The Delusion Of The Pay Period Is Allowing Leftist Attacks On The Market

I just posted about the lawsuit against McDonald’s and wrote that some aspects seemed frivolous and others might be serious. Some of the accusations are in a middle position in my opinion. I’ve felt the frustration for my family schedule of not knowing exactly when a child has to be at work (though it is minimal for us because it typically only varies by an hour). By the way, neither of my working children is currently working for McDonald’s. McDonald’s is doing nothing exceptional, as far as I can tell. Everyone has to do it to some extent.

So I don’t know to what extent I can blame the manager for the situation. From the New York Times:

The lawyers said most McDonald’s franchisees used software provided by the company that calculates employee-to-sales ratios and instructs restaurants to reduce staffing when sales drop below a certain level in any given hour. As a result, the lawyers said, some McDonald’s workers in the suit were ordered, upon reporting to work, not to clock in for an hour or two and instead wait until more customers arrived.

In several lawsuits, workers contend that they were at times told to clock out but remain in the restaurant or parking lot for an hour to two after business slowed down — perhaps when business slackened after the breakfast rush — so they could be on hand to clock back in when hourly sales picked up.

Jason Hughes, a McDonald’s employee in Fremont, Calif., said sometimes he was ordered to punch out soon after starting work and to hang around unpaid. “I’d have to be ready to punch in as soon as the store gets busy,” he said. “When the store is understaffed, our management would tell us we can’t take our breaks.”

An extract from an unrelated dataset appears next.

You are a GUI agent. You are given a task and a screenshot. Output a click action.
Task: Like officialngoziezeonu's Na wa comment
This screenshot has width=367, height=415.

I’m pretty skeptical of the no breaks claim. There is a range of time in which a break can be taken and there is nothing wrong with delaying it until after the surge has slowed down.

But the other part simply proves that McDonald’s is paying workers more than it can afford to offer a satisfactory working environment. $7.25 an hour (or more?) is degrading the work environment and forcing workers into more uncertainty.

Let’s start with some basic economic understanding of what corporations pay for. Contrary to popular opinion, companies (of whatever size) don’t pay you to work but pay you to be available to work. If you are at a McDonald’s you will get paid even if not one customer shows up during your shift (assuming you are one of the essential personnel who has to be there to keep the restaurant open). You will get paid if your shift is insanely busy. In both cases, you will be paid the same amount.

Related to this, if your McDonald’s comes out “in the red” one month, you will be paid just as much as you will on a month when your store turns a profit. While it is true that too many bad months will close down the restaurant, outside of that possibility you will probably keep your job. The owner of the store is assuming a great deal of risk in the hope of turning a profit while you have very little risk. The owner is more or less running an investment fund but giving you regular payments whether the fund gains or loses money.

So your hourly pay is an abstract average.

And right now, these accusations indicate (if they are true) that McDonald’s is required by law to pay more than it can afford. It has been forced to develop software to get employees off the clock when business slows.

This is not what managers want to deal with. They know that steady hours are more likely to get them steady employees. If they weren’t straining at the margins, there is no way they would be motivated to engage in such micro-managing.

Maybe at $7 an hour, the managers would be able to relax and just keep employees at regular shifts.

By the way, if McDonald’s employees are losing hours now because managers don’t want to pay them for unproductive hours, then what makes it possible that this wouldn’t happen more often at a higher pay rate? In fact, the very admission that managers are engaging in this juggling is an admission that raising the minimum wage will indeed increase unemployment. Just like employees are already losing hours, so raising the wage might result in more people losing all their hours.

Unfortunately, our professional resenters refuse to understand or even contemplate any of this. They never ask how much money McDonald’s is losing on employees. They act like it is a self-evident fact that McDonald’s has a large volume of money it is refusing to share.

Eventually, they will kill the goose out of lust for all those mythical golden eggs.